**SELECTION**

##########

When Greg Leland was the head coach of the Sierra High School football program just making the playoffs would have fulfilled a dream.
At the time that he founded Manteca’s newest high school’s program in the mid-1990s, the Valley Oak League was rife with dominant teams like Oakdale, Sonora, West, Tracy and Los Banos.
And only two teams out of the league of eight would be represented after Week 10.
On Saturday he joyously watched from the sidelines at Elk Grove High School’s Thunder Field as the program that he started eclipsed a milestone that was two decades in the making: bringing home a CIF Sac-Joaquin section championship banner.
While he was spotted the week before enthusiastically running up and down the sideline, Leland was much more reserved on Saturday night as the Timberwolves dismantled the Liberty Ranch Hawks 42-0, sporting an ear-to-ear grin as he watched head coach Jeff Harbison get bathed in two icy buckets of water. When Leland, now Sierra’s vice principal, was promoted to athletic director he hired Harbison as his replacement to lead the football program.
While some Manteca Unified schools were able to make the playoffs within a few years of their formation – including most recently Lathrop – it took Sierra more than a decade.

##########

**DATA BLOCK**
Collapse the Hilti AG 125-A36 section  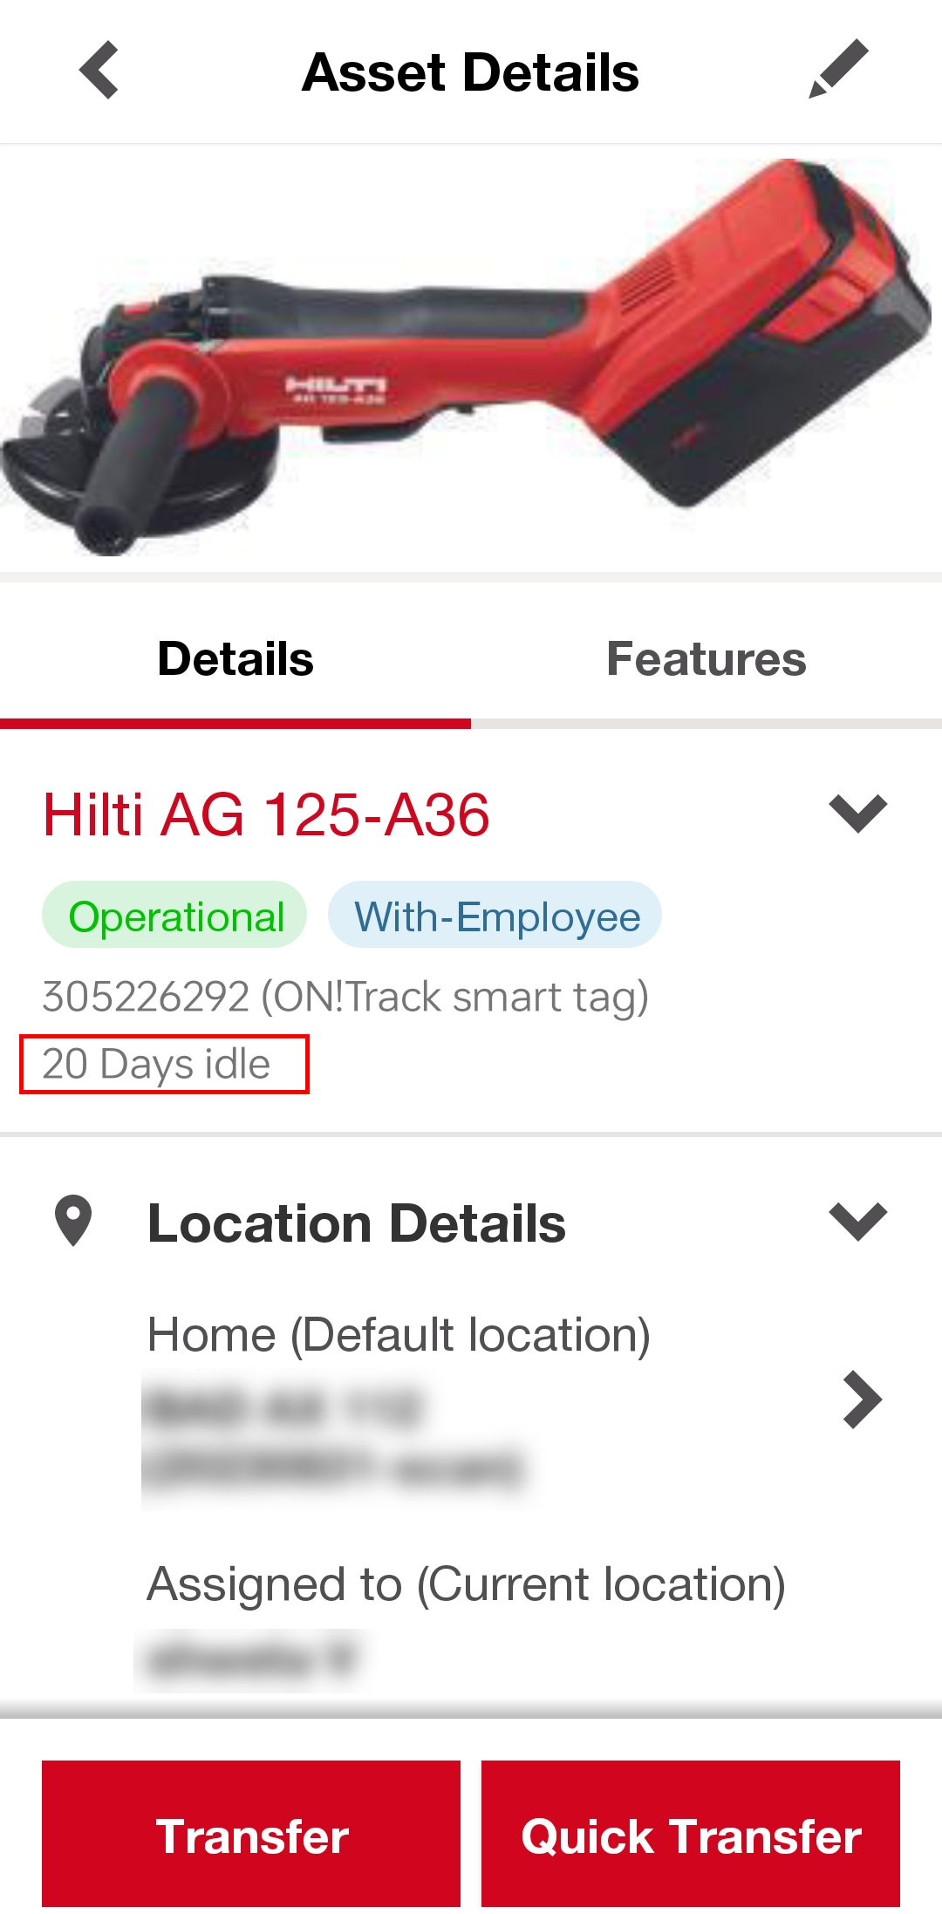[857, 813]
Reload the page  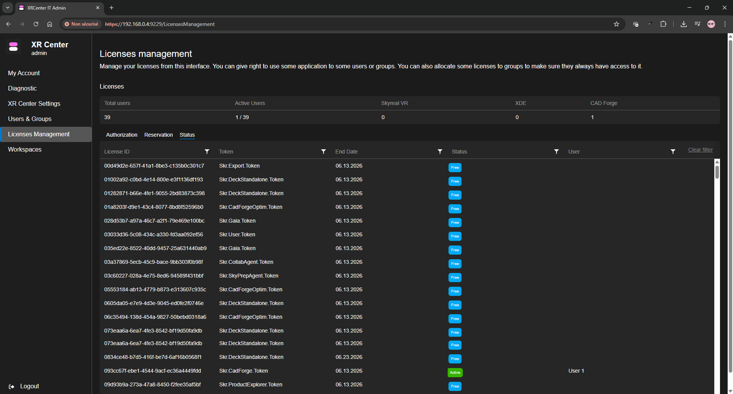(36, 24)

##########

**THINGS TO DO**
1/ Transcribe the part of the Sierra football article that opens with the words containing "When Greg Leland" and closes with "after Week 10.".
2/ Pick up the Sierra football article where it stops and keep writing.
The listing was taken from a separate source.

**TASK-BY-TASK OUTPUTS**
1/
When Greg Leland was the head coach of the Sierra High School football program just making the playoffs would have fulfilled a dream.
At the time that he founded Manteca’s newest high school’s program in the mid-1990s, the Valley Oak League was rife with dominant teams like Oakdale, Sonora, West, Tracy and Los Banos.
And only two teams out of the league of eight would be represented after Week 10.

2/
The VOL, which has significantly changed since Sierra High School opened, underwent a massive period of population growth that required one-town schools to split. Other towns saw their enrollment decline, and before long the recognizable landscape was no more.
And changes in the CIF Sac-Joaquin Section playoff implementation system opened the door for teams overall records to be factored into tournament-style seeding instead of basing everything off of league finishes.
And those changes led to new scenarios.
This was the first year in the history of Manteca high school football that two schools within the same district could have won section banners at different levels.
Some people will say that these are technicalities, and that the old system was the best way of determining who the best teams actually were.
But don’t forget that Sierra High School was the Valley Oak League co-champion last season, and the things that the other, older schools within the league, the Oakdales and the Mantecas, claim as being their biggest asset – tradition – are starting to shine through brightly for “the blue school.”
On Saturday night there were to players on the field whose fathers went to Sierra High School – Scott Teicheira and Tim Brown – which shows that Sierra has grown up enough to be multi-generational.
Both of the players made tremendous plays to get Sierra its first section football banner. Assistant coaches Ryan Teicheira, Andrew Panigada and Justin Silva are former players. That shows that a legitimate program has been established where those that go through are willing to come back and dedicate themselves to something that they obviously love. Also celebrating the championship is athletic director Anthony Chapman, a former student-athlete and coach at Sierra.
The era of Jeff Harbison has been a great one, and a productive one. And he’s done something that no other school in Manteca history – other than the one bears its namesake – has done.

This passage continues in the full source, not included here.